The Output Set tab allows users to select the incident kind they wish to run the KPI report for. The Output Set and Description fields allow the user to set these values for KPI reports they wish to save and generate again in the future.
The Filters tab allows users to filter the data which will be included in the KPI report by any number of incident attributes.
The Display tab allows users to select which fields will be shown in the KPI report. To include a field in the KPI report, check the checkbox next to the field name to be included. Field order can be changed by clicking on the six dots to the far left of the field name and dragging the field name up or down.
The Format tab allows users to select various formatting options, such as the sorting order and the file format (including PDF, PDF encrypted with an encryption key file, and Excel).

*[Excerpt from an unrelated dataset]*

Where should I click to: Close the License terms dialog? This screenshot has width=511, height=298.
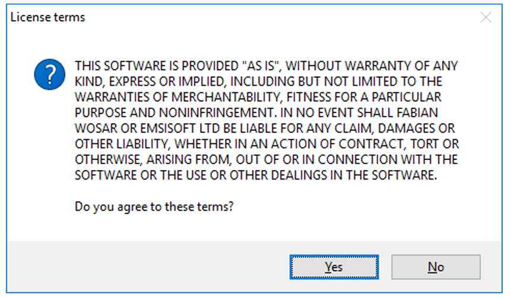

Reports can also be scheduled to automatically run at a defined interval from this section.
Once the report is built, click Generate to run the report or Save to create the KPI report template.

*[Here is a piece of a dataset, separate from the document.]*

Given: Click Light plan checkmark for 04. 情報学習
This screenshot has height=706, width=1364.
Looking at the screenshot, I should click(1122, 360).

KPI Output Sets can also be generated using the Cloud SOAR API. Please see the API manual for additional details.
Entitiesβ
Activity Logβ
Cloud SOAR records a detailed audit log of all activity that is performed during an incident. A timeline of incident activity can be viewed in the incident Timeline section. Each incident has its own timeline and the events are classified under two categories: automatic if generated automatically by the system, or manual when created by the user.
To manually create a new timeline event, click +Add New Event from the top of the timeline screen.

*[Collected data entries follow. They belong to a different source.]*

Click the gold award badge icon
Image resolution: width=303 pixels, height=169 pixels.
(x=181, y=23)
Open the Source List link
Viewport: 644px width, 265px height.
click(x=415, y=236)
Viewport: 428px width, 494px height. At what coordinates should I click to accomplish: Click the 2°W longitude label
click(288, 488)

A new configuration box will be displayed. Title the event and choose what category the event falls into. (Please note, these categories can be edited under the Custom Fields section). Add any additional information necessary and associate an existing knowledge base article where applicable.
Once the event is created, users will see an additional list of options to the right of the event, they are as follows:
- Use event data in reports
- Mark event has irrelevant
- Edit the event
- Export event details
Final Incident Reportsβ
The Final Incident Report section allows users to upload a pre-configured basedoc to be used for final incident reports. Users can choose to use an existing basedoc or upload a new one by selecting from the basedoc selections at the bottom of the screen.
To add a new basedoc, click Upload Basedoc and select the template to use and click Save. Once the document has been uploaded users can choose which sections or tags to use in the report. These tags act as placeholders which will be filled in with the incident's details each time an incident report is executed.
To add tags to the incident report, double click the tag from the right-side of the screen and it will be added to the tagging section for configuration. Once the tag is added, users can either edit the tag or remove unnecessary ones before executing the final report. Once finished, click Export Final Report at the bottom of the screen.
Custom Reportsβ
Custom report templates can be defined by navigating to Configurations > Customizations > Report Template. The left pane of the Report Template screen contains a list of all current report templates. To add a new report template, click on the + icon above the report template list.
The Details tab of the new report template window allows the user to specify a unique name for the template as well as a template category and any appropriate tags.
The Sections tab of the new report template window allows users to drag and drop sections of the incident in to the report template. All incident sections are listed in the left-hand pane. Dragging incident sections to the right-hand pane will add the section to the report template. Sections will be printed in the report in the order they appear in the right-hand pane.
Once a report template has been defined, it can be generated by selecting Custom Report from the Export menu. Users may add a password or watermark to the custom report, which may be generated in PDF or Word Document format.